I suppose we will need to boycott my home builder because they don't support my mattress company that works with the house they built me?

Apple uses python. They ship python3. They contribute to python. That get's folks into python, that get's folks interested in ARM64, so python work and golang and others start targeting ARM64 more, which in turn will probably help Microsoft and AWS whenever they inevitably release ARM products into production. That's the traditional open source cycle. We don't boycott these folks.

One issue - Apple WILL NOT ship GPLv3. Many other companies are EXTRMELY careful about shipping GPLv3 (I wouldn't be surprised if google was strict hell no on GPLv3). So there is going to be some fragmenting as the GNU folks and other put out things like Bash as GPLv3. Probably from the same folks that boycott, so it may not matter in the end.

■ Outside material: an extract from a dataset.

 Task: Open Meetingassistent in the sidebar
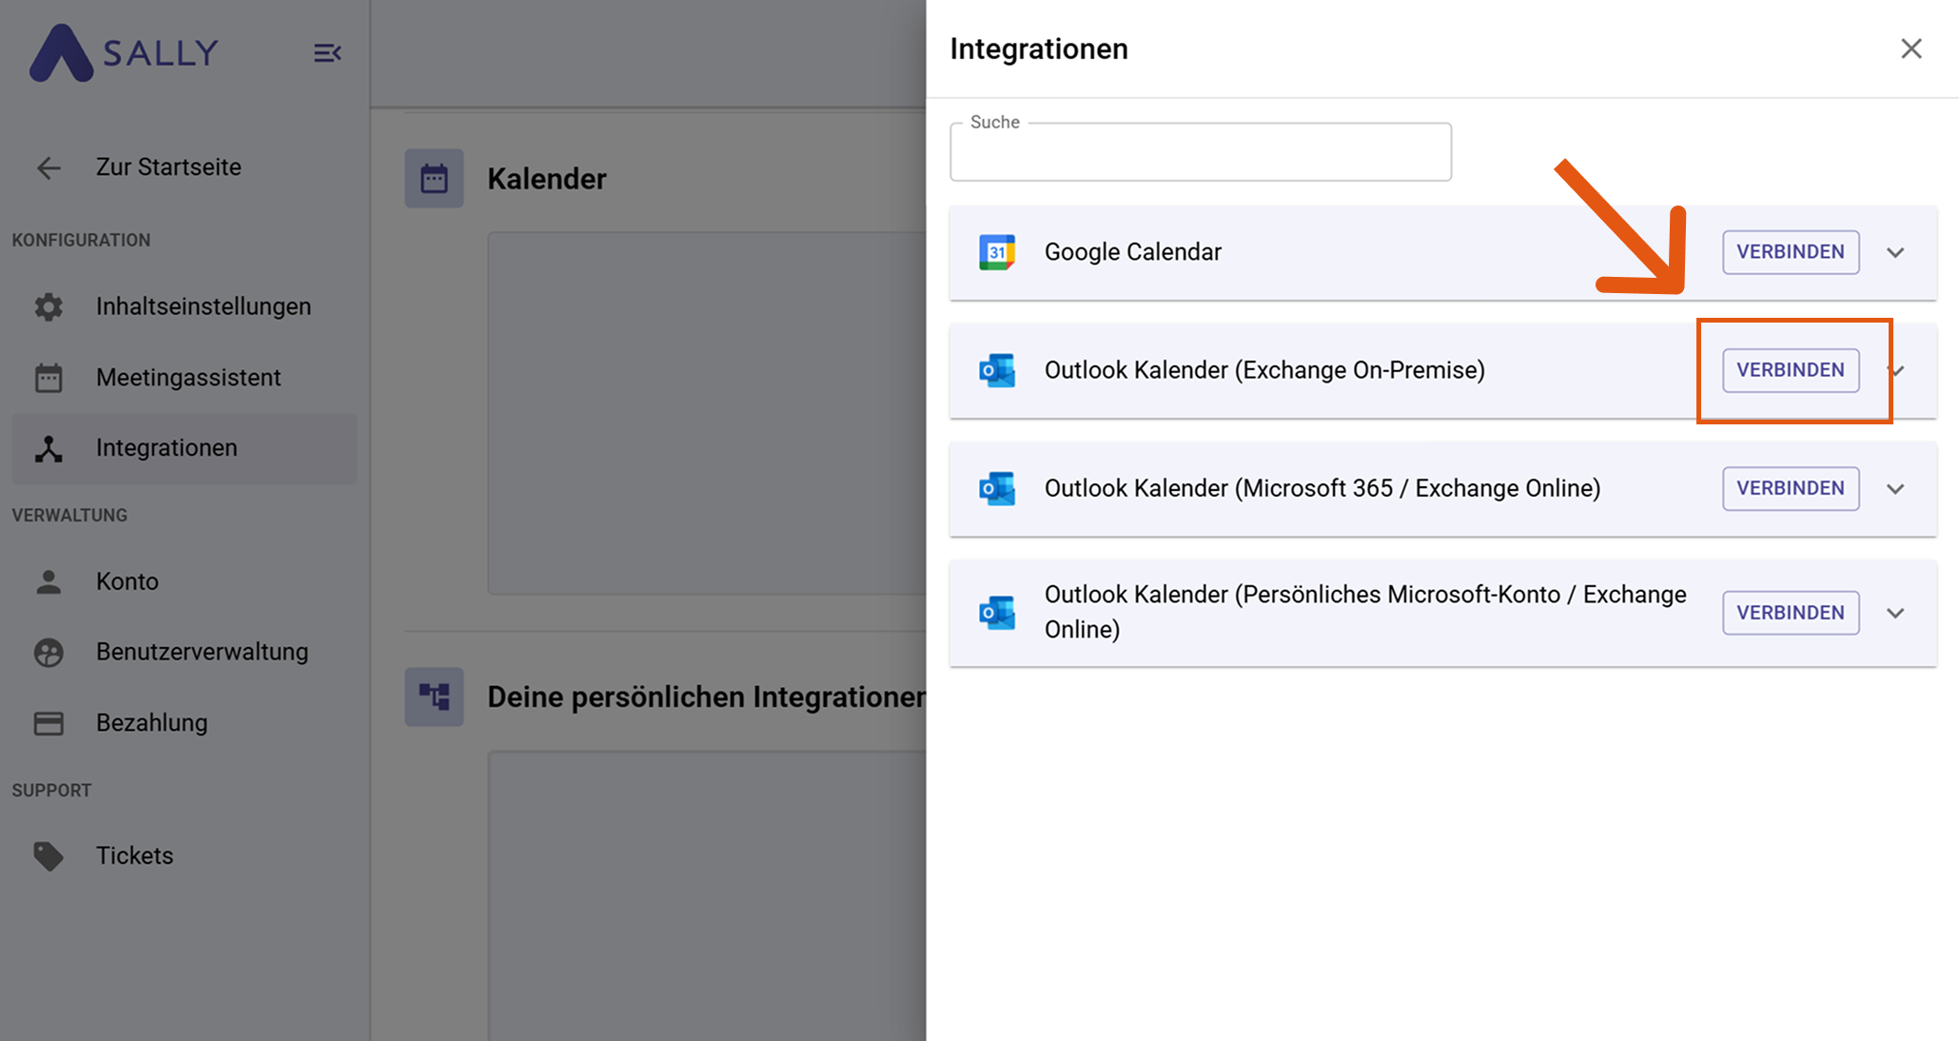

> I suppose we will need to boycott my home builder because they don't support my mattress company that works with the house they built me?

I suppose you do need to boycott the home builder if they wish to sleep in your bed and also place demands on it.

They want 3rd party software, yet make it increasingly harder to both run and develop it on their hardware.

In the same category is Nvidia, so much effort goes into supporting their hardware but they don't really wish to play ball for more than a decade now. Why bother with such cunts? There are other vendors that are much nicer.


I believe they can, just not freely: https://opensource.google/docs/thirdparty/licenses/


The purpose is to help users who want to run PyPy not to help Apple.


His point is that users who want to run PyPy can already do so on hardware from vendors that enable people to run whatever software they want on their devices instead of providing black boxes that the community has to reverse engineer.


The issue seems to be around Apple’s/MacOS’s calling conventions on ARM64. These are documented.


You're still missing the point. It's not about having a particular API documented. You cannot run Linux with the M1's GPU without significant reverse engineering effort. Open source developers do not like to support vendors who do not make their hardware equally available for the open source community to use because it encourages people to use closed platforms. See Nvidia for another example.

Instead, it's better to provide that value-add on open platforms.


> Though, we can't forget that, aarch64 support also helps other ARM vendors, open hardware, theoretically. So there's that.

PyPy (claims to, at least) already supports arm64; this would just be Apple-silicon specific work.


Yep, and that's not worth doing for free.